Document passage:

—————

Those of you who are attentive to patterns may have noticed that I tend to make two posts per week: one at the weekend describing the previous week's goings-on, and another at mid-week on some topic or other that I felt like expounding upon; you may have further noticed that a mid-week post from me was lacking in the last week. My apologies: it was a busy week, and I didn't have time to work out something decent. I will try to not let that happen this week. Can't let the public down. Either of you.

Apart from the cycle of class-homework-class-work-homework-work-class-etc. that I've settled into, there were a few events of note over the last week. On Tuesday the school put on another Philosophy Movie Night event, in which DSPT student Caleb Brown led the audience through the viewing of a film, pointing out  the storytelling and movie-making techniques being used by the filmmaker to convey the movie's message. That night we watched WALL-E, the Disney/Pixar film about a trash-cleaning robot who falls in love, saving humanity on the way and teaching us something about what it means to be human. I don't want to give too much away for those who haven't seen it, but for those who have seen, and for others when you do see it, think of Noah's Ark, and the movie may take on a whole different meaning for you. (By the way, the writer/director said Noah's Ark was specifically in his mind when writing the story.)

On Thursday I went with a few friends to see Flight, starring Denzel Washington. You may have seen the previews: a pilot makes a daring and amazing emergency crash landing, and admits to having had "a few drinks" the night before the flight. The commercials give the impression that the film might be about some sinister element trying to frame this hero, but really (and I don't think I'm giving too much away), the movie is about this man dealing with his addictions. There's a thread throughout about God acting in people's lives, but it's kind of subtle. Be warned: there are scenes featuring nudity and drug use. The movie can be tough to watch, but I thought it ended with a good message.

I also happened to have a nice little chat with the president of the DSPT, Father Michael Sweeney, OP, earlier this week. We were both in the school's kitchen, eating lunch, and he commented on the weather; we were soon discussing our love of the Pacific Northwest (he's from British Columbia and was pastor of a parish in Seattle for many years), and he asked me about my current studies and future aspirations. Unfortunately, I had to cut the conversation short (I was nearly late for work), but I appreciated the time he took to talk a bit with one of his school's students.

Highlights from class this week:

Philosophy of Nature: It's funny how, when scientific paradigms shift, some can be so derisive of what came before, only to be derided themselves by later generations. Some ancient models of the cosmos placed the earth at the center of the universe. Then someone came along and laughed and said, "How silly; of course, the sun is the center of the universe." Then someone came along and laughed and said, "You fool! Of course, our solar system is on the periphery of the real center of the universe." Then Einstein came along and argued that, according to his relativity theory, there actually is no center of the universe, or just as accurately, that everything is the center of the universe in relation to everything else. Let's us remember humility in the face of the great mysteries which we are trying to unravel.

History of Ancient Philosophy: It's amazing how varied are the backgrounds of ancient philosophers. Socrates was the son of a stone cutter. Aristotle was the son of the court physician to Philip of Macedon. Epictetus was born as a slave. Marcus Aurelius was born a noble and became emperor of Rome. Clear thinking and insight are not birthrights.

—————

Information given:

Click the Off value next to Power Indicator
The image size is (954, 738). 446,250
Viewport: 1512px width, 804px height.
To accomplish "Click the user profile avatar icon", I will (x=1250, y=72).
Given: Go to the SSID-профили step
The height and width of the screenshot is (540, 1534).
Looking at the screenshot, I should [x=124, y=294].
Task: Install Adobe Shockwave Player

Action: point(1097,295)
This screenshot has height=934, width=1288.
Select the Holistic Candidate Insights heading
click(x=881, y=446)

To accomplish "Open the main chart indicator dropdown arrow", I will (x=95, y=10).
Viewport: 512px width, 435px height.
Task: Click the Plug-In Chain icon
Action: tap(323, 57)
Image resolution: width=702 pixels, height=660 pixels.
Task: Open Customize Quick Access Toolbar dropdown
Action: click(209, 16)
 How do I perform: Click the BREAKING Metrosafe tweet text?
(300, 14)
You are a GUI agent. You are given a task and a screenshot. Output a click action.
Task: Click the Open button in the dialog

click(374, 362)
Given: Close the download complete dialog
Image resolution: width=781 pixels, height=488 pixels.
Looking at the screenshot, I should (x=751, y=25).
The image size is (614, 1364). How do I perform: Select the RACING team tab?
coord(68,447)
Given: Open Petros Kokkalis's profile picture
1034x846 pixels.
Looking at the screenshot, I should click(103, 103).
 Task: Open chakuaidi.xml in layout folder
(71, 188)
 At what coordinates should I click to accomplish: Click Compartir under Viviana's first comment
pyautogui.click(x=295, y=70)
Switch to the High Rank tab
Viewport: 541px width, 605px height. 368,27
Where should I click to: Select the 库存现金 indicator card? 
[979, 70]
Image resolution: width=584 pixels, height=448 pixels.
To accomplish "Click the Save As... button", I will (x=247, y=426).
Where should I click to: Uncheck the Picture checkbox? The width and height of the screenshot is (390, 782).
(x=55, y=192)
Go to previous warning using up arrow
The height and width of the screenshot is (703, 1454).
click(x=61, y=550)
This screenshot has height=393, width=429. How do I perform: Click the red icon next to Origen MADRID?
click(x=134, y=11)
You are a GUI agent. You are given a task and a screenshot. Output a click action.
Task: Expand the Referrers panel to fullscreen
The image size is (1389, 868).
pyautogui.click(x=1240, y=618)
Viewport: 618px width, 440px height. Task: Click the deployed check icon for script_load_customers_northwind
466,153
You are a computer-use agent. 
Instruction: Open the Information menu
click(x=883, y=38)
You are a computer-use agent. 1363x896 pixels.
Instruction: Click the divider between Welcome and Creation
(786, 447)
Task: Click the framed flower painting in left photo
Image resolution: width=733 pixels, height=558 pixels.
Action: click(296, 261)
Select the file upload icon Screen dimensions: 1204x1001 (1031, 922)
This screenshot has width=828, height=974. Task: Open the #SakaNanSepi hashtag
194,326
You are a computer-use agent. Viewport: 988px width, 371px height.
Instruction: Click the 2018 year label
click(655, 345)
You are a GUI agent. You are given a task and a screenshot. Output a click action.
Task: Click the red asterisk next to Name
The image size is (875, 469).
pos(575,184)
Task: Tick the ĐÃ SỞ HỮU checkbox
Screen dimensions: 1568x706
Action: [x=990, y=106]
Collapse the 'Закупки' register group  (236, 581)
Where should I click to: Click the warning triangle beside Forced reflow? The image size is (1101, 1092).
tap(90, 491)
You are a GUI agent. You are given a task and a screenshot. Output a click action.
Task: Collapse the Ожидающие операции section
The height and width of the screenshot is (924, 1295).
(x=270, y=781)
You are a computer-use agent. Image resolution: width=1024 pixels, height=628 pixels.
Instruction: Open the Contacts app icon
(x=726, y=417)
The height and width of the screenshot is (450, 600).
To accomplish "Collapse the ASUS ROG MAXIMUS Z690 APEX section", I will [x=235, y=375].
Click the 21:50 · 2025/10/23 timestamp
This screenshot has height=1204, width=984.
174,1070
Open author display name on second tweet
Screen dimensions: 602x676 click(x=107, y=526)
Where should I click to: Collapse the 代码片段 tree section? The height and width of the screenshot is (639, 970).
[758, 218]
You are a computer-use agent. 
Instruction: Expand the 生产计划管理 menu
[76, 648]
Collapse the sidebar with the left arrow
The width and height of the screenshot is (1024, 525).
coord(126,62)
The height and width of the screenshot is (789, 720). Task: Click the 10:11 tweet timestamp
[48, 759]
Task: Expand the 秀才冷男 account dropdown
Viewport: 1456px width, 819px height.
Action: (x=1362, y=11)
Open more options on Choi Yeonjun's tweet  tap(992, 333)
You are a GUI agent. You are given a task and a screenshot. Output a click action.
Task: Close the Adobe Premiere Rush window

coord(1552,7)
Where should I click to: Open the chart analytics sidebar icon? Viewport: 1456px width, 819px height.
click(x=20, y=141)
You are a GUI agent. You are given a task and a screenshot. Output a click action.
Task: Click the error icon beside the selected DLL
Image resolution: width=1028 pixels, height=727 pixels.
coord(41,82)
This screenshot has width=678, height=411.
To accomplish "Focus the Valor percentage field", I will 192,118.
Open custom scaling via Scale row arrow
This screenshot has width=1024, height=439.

—————

Please write out the blog post from "I also happened" to "his school's students.".

Complete output:
I also happened to have a nice little chat with the president of the DSPT, Father Michael Sweeney, OP, earlier this week. We were both in the school's kitchen, eating lunch, and he commented on the weather; we were soon discussing our love of the Pacific Northwest (he's from British Columbia and was pastor of a parish in Seattle for many years), and he asked me about my current studies and future aspirations. Unfortunately, I had to cut the conversation short (I was nearly late for work), but I appreciated the time he took to talk a bit with one of his school's students.